■ **What you have to do**
Using the passage on artificial microswimmers below, explain in one to three sentences why the system shows an optimum velocity.

■ **Passage for review**
┌──

Artificial microswimmers that can replicate the complex behavior of active matter are often designed to mimic the self-propulsion of microscopic living organisms. However, compared with their living counterparts, artificial microswimmers have a limited ability to adapt to environmental signals or to retain a physical memory to yield optimized emergent behavior. Different from macroscopic living systems and robots, both microscopic living organisms and artificial microswimmers are subject to Brownian motion, which randomizes their position and propulsion direction. Here, we combine real-world artificial active particles with machine learning algorithms to explore their adaptive behavior in a noisy environment with reinforcement learning. We use a real-time control of self-thermophoretic active particles to demonstrate the solution of a simple standard navigation problem under the inevitable influence of Brownian motion at these length scales. We show that, with external control, collective learning is possible. Concerning the learning under noise, we find that noise decreases the learning speed, modifies the optimal behavior, and also increases the strength of the decisions made. As a consequence of time delay in the feedback loop controlling the particles, an optimum velocity, reminiscent of optimal run-and-tumble times of bacteria, is found for the system, which is conjectured to be a universal property of systems exhibiting delayed response in a noisy environment.

└──

■ **Information shown**
┌──

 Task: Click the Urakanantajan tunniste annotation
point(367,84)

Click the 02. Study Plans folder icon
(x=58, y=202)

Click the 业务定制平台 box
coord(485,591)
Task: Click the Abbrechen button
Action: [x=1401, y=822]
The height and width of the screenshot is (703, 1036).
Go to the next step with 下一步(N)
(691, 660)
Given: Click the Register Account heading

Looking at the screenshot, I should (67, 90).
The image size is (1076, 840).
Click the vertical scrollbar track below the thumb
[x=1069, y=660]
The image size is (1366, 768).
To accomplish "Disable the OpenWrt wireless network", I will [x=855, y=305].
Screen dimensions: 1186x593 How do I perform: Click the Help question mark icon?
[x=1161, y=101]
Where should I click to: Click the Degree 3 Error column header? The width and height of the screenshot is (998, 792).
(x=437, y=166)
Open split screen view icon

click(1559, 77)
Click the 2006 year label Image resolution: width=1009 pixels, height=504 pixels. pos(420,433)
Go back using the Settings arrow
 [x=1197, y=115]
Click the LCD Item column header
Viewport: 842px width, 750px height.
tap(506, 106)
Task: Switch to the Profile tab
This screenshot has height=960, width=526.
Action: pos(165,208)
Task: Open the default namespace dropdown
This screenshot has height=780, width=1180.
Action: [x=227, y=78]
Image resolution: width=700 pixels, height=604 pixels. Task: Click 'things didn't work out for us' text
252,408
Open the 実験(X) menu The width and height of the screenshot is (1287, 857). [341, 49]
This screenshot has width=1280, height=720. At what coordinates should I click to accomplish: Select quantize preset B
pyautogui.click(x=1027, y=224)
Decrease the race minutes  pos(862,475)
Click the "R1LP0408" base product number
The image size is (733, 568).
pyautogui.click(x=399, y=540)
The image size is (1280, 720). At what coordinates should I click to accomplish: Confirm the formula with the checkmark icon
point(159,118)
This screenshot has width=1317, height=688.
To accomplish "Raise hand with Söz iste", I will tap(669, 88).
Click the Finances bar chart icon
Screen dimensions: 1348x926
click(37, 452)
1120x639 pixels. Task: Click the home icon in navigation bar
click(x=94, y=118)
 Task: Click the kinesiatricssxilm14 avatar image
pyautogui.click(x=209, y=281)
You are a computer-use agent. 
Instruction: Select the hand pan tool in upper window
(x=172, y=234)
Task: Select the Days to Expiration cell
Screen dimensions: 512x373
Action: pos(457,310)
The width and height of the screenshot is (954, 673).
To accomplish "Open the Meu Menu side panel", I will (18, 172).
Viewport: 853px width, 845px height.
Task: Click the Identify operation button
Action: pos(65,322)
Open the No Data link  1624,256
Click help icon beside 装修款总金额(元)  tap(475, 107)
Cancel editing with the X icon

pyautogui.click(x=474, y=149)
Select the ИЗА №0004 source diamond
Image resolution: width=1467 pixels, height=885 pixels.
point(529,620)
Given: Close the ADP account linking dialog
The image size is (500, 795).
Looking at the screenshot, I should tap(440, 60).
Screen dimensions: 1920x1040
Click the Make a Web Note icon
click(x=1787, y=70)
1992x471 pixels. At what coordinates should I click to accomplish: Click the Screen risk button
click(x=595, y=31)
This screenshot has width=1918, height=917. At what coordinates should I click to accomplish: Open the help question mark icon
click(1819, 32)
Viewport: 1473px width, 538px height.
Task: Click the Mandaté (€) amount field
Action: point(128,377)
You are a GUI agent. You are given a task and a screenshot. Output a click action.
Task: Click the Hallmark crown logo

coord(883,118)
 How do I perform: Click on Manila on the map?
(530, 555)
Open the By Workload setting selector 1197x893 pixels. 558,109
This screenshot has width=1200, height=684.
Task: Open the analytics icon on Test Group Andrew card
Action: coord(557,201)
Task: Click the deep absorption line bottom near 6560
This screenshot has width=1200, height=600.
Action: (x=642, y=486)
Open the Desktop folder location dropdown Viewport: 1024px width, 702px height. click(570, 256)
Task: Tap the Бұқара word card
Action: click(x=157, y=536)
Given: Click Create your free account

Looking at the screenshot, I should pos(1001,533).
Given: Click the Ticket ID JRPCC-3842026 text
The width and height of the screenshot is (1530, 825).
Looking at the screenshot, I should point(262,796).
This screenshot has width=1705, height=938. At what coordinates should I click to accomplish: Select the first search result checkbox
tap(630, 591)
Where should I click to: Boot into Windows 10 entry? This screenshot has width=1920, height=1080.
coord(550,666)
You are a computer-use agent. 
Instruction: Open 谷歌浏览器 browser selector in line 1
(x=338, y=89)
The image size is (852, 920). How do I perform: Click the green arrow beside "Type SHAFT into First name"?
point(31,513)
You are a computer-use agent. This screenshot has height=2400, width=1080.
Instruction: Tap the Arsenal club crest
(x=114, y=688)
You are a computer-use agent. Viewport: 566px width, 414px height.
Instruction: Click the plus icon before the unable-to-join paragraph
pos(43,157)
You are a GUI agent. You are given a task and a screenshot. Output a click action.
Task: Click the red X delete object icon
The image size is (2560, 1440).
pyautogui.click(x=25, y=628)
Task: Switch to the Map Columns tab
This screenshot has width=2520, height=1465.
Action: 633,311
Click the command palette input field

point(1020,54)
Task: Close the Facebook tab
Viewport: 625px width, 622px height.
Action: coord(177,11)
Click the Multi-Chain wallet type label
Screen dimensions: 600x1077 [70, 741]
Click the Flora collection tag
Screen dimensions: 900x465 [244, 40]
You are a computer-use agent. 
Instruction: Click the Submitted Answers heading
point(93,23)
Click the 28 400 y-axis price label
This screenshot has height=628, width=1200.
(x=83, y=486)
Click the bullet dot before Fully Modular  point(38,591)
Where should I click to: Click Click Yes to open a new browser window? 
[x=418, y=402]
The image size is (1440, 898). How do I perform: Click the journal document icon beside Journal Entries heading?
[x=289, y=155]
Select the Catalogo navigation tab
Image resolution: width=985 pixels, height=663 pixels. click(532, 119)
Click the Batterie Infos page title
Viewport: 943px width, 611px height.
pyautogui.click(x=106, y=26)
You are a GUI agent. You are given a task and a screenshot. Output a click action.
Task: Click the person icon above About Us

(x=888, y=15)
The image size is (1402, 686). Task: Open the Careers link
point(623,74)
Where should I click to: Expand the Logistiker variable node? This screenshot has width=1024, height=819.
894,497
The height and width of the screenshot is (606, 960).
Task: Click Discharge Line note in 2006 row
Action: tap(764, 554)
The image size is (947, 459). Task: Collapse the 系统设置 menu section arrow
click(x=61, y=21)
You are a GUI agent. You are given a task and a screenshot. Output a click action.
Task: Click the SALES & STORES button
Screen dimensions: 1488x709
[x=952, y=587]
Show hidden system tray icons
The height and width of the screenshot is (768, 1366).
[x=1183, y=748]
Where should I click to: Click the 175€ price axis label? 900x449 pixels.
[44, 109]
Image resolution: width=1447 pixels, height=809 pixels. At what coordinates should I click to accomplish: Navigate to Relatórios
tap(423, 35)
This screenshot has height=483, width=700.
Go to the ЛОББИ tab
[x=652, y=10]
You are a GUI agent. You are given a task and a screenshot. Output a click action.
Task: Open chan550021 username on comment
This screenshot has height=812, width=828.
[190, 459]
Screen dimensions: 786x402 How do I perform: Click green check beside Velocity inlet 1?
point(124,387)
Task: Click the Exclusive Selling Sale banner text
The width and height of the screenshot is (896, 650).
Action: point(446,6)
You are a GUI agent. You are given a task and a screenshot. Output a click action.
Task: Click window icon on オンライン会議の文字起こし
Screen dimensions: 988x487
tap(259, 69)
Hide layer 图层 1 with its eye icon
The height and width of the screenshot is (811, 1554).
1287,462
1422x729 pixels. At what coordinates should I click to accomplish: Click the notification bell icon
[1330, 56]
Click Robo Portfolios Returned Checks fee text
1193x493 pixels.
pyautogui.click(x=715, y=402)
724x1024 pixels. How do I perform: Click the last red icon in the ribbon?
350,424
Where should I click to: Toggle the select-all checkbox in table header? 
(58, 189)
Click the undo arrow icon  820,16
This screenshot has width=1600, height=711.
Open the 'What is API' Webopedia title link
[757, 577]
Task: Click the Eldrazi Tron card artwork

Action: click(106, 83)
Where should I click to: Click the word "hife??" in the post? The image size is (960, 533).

└──

■ **Answer for the task**
The optimum velocity comes from the time delay in the feedback loop that controls the particles. It is found for a system acting under that delayed response in a noisy environment, where Brownian motion randomizes the particles' position and propulsion direction.